Banish bloating Bloating and indigestion are sure signs that help is needed breaking down food in your digestive trace An enzyme found in pineapple, Bromelain, helps to digest protein foods, and herbs that stimulate digestion and reduce gastric discomfort, such as Fennel, Ginger, Aloe Vera and Gentian will help: two or three tablets of these with each meal can help relieve the burden on your poor innards. You could also try Artichoke Extract, a remedy for overindulgence. The benefits include enhancing fat digestion by up to 60%, relieving bloating and lowering cholesterol levels – never has the humble artichoke sounded so good.

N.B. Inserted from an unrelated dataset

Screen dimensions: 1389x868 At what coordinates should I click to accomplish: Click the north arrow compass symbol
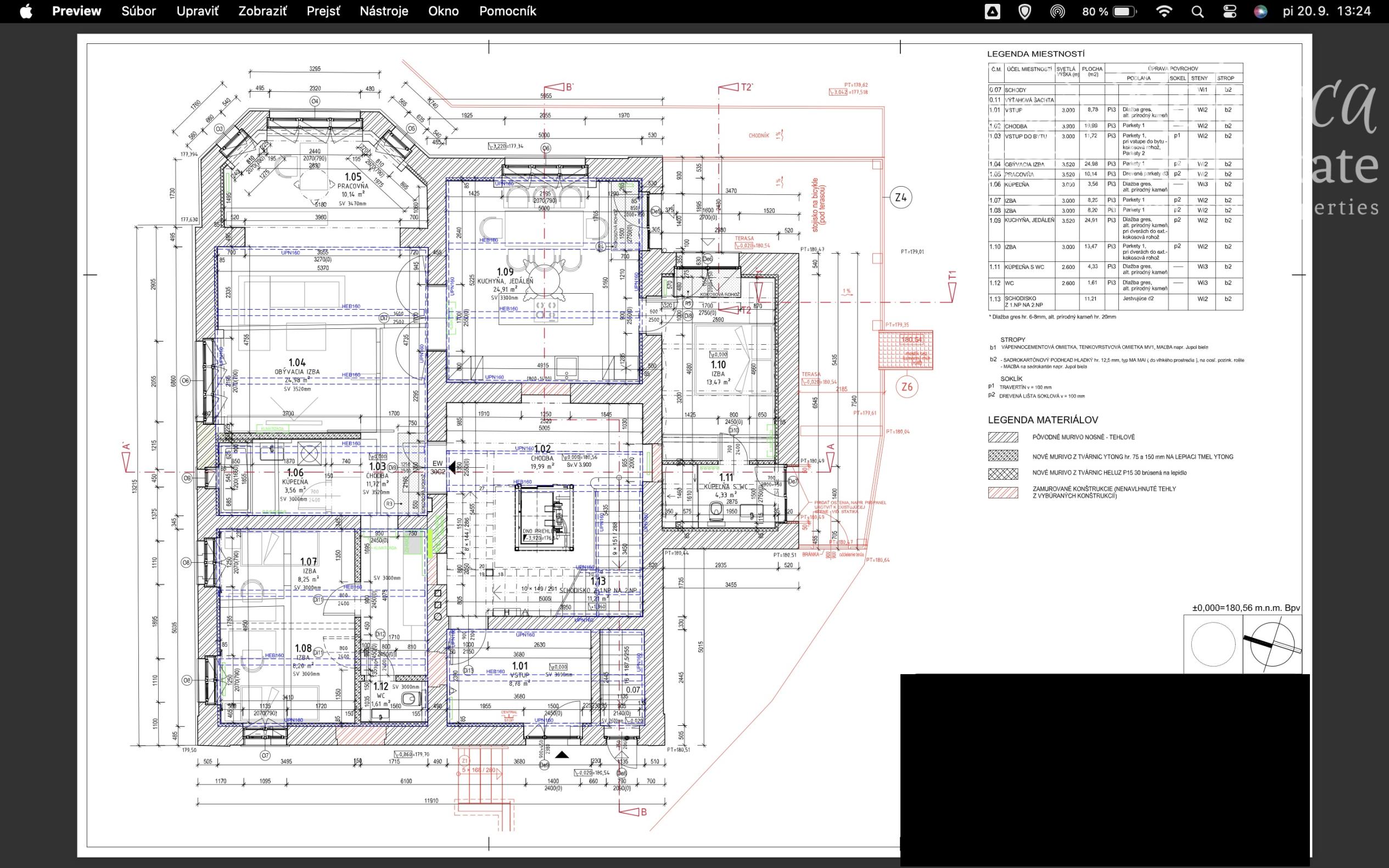coord(1272,644)
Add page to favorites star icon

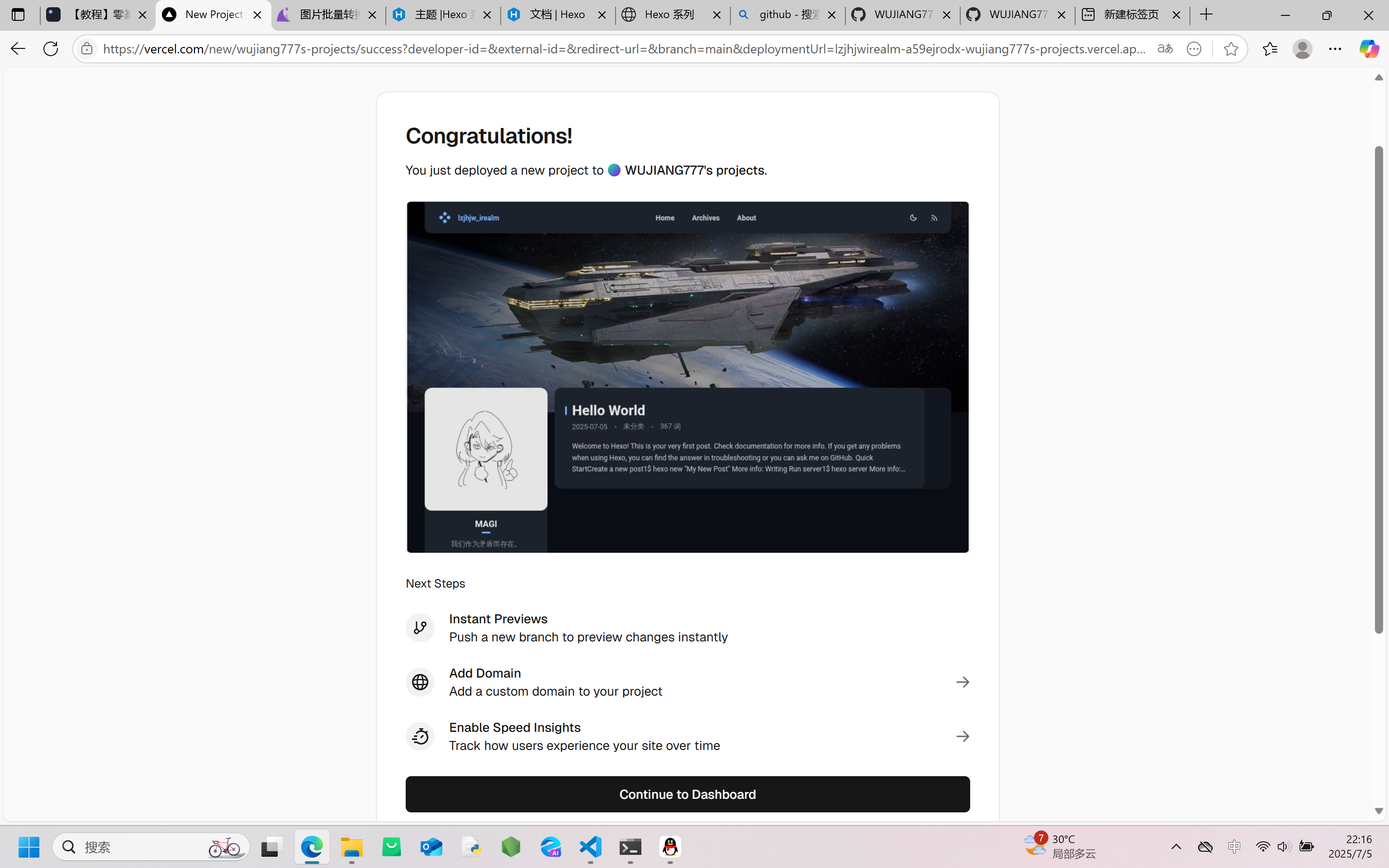pos(1231,49)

If you are prone to digestive upset, a course of Probiotics started before the holiday season could go a long way towards helping. These beneficial bacteria will help to normalise bacterial colonies in the large bowel and reduce wind and bloating. A good Lactobacillus supplement will include prebiotics, such as FOS (fructo-oligosaccharides) which acts as food for the beneficial bacteria and helps them to get established more quickly. Lactobacillus Sporongenes is best used because of its stability, meaning that what’s stated on the label is what you end up taking (instead of the bacteria deteriorating as many bacterial supplements do). Lactobacillus also has a good track record against the ‘ulcer bug’ Helicobacter Pylori and Mastic Gum can help to coat the damaged gut lining thus protecting against ulceration.